E assim como a crise, também o sarampo tinha quase desaparecido dos indicadores de saúde. Infelizmente, até há poucos dias atrás… O que nos leva a repetir as mesmas questões, no nosso exercício de silepse intelectual, afinal o que aconteceu?

Supusemos que a vacinação do sarampo era um facto universal e que era eficaz a 100%. O que não é verdade, pois apenas é eficaz em cerca de 90% dos casos e existe uma faixa da população que não é vacinada. O mesmo está a acontecer na economia real, supomos que tudo está bem, as pessoas a viver melhor porque o PIB cresce 2,7%. No entanto os números mais recentes do EU-SILC dão conta que, em Portugal, 10,8% dos trabalhadores estão em risco de pobreza (a taxa para população em geral é 18,3%). E que segundo a Comissão Europeia, pasme-se, Portugal é um dos países onde o rendimento dos agregados familiares se mantém a níveis inferiores a 2008. Então se existe risco, a que sintomas se deve estar atento? No sarampo, à febre, conjuntivite, pingo no nariz, falta de força, erupção cutânea. Ou seja, os mesmos sintomas da gripe, podendo ser mascarados erroneamente. O mesmo pode acontecer ao nosso entusiasmo desenfreado com os indicadores macroeconómicos de redução do desemprego para cerca de 8% por exemplo, quando sabemos que a “taxa de desemprego redimensionada” (entre os “desencorajados” que desistiram de procurar, os indisponíveis para trabalhar, os trabalhadores em part-time à força e os “ocupados” do IEFP), ou seja o desemprego real fixava-se nos 17,5%, no final de 2017. Quando os “Inactivos desencorajados” aumentaram 82%, de 142,7 mil para 259,5 mil Portugueses. Ou, por outro lado, no sector privado os precários já representam cerca de um terço dos trabalhadores. Sinais preocupantes de sintomas microlaborais que se estão a tornar macrolaborais.

» Descrição da tarefa
Retome o texto sobre o sarampo e os indicadores económicos portugueses, continuando-o a partir da última frase apresentada. Os registos que se seguem provêm de outra fonte.

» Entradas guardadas

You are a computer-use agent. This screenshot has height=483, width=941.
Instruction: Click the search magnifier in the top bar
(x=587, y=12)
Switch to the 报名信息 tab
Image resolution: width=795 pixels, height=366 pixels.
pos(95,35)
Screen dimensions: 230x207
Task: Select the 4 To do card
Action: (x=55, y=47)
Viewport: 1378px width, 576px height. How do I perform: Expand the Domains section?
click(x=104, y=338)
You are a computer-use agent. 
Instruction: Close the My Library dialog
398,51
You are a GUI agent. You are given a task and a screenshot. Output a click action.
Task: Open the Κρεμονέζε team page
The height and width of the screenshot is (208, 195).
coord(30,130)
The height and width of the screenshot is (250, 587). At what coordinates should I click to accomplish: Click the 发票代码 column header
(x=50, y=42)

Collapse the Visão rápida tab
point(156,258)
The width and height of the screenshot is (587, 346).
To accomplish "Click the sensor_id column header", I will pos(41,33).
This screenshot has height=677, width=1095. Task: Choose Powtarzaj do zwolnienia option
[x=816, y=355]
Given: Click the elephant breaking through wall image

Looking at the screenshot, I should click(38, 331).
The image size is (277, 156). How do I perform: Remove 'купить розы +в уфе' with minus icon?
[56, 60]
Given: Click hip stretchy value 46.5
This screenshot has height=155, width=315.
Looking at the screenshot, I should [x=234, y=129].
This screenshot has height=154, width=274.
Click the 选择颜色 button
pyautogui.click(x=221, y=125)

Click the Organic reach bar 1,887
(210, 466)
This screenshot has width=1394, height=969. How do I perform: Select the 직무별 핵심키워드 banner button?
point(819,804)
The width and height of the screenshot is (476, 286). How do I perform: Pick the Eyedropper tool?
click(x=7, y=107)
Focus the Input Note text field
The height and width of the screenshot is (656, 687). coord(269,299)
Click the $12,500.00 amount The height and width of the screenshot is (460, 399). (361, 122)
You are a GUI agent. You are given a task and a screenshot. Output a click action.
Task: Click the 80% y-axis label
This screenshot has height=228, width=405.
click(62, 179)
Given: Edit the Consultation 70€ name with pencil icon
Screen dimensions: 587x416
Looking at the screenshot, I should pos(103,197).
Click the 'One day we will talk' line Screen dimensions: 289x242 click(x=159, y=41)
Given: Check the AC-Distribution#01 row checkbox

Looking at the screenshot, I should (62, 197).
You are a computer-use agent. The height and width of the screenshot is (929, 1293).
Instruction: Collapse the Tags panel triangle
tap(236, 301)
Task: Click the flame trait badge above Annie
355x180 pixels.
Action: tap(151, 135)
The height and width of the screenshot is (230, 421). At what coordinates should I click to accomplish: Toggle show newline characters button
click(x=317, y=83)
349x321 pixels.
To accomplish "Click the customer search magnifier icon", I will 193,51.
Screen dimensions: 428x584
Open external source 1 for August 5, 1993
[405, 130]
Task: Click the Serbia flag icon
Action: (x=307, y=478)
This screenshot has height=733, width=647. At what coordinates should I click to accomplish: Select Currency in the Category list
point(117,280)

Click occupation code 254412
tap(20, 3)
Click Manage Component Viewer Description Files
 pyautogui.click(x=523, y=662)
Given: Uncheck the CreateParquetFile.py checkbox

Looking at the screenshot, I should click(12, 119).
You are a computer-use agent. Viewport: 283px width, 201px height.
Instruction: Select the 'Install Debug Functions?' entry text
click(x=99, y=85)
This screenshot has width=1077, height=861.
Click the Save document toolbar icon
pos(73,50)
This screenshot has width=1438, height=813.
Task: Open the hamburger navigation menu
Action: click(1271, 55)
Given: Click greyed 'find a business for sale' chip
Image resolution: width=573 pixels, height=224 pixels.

» Resultado
Mas, afinal, quais são os perigos reais do sarampo? Ou seja, a doença tem carácter de doença aguda mas pode complicar-se? Pode, se provocar pneumonia ou encefalite (lesão cerebral). Esses casos podem ser graves, até mortais. Sendo um vírus, não há muito tratamento para o sarampo.

A par do sarampo, a mesma “encefalia” agora económica pode acontecer – infelizmente e esperemos que não – com a nossa economia, chamada de dependente. Dependente de outras economias mais fortes, nomeadamente de medidas como a reversão da política monetária do BCE que, a ocorrer, colocará uma maior pressão nas taxas de juro da dívida pública; do risco de abrandamento da economia espanhola, dado ser o nosso mais importante parceiro de exportação; da real subida do preço do barril de petróleo Brent acima dos 70 dólares ocorrida já em 2018; da falta recorrente de financiamento das empresas portuguesas pela Banca; pelo abrandamento do emprego; pelo risco cíclico do turismo; pelo aumento da carga fiscal que se verifica em 2018 (peso no PIB de 25,2%), entre muitos outros factores que não controlamos, por sermos dependentes. Então como controlamos esta doença? Como se transmite o sarampo? O Sarampo transmite-se através do contacto de pessoa para pessoa. Por espirros, tosse, conversa.Controlamos através da vacinação.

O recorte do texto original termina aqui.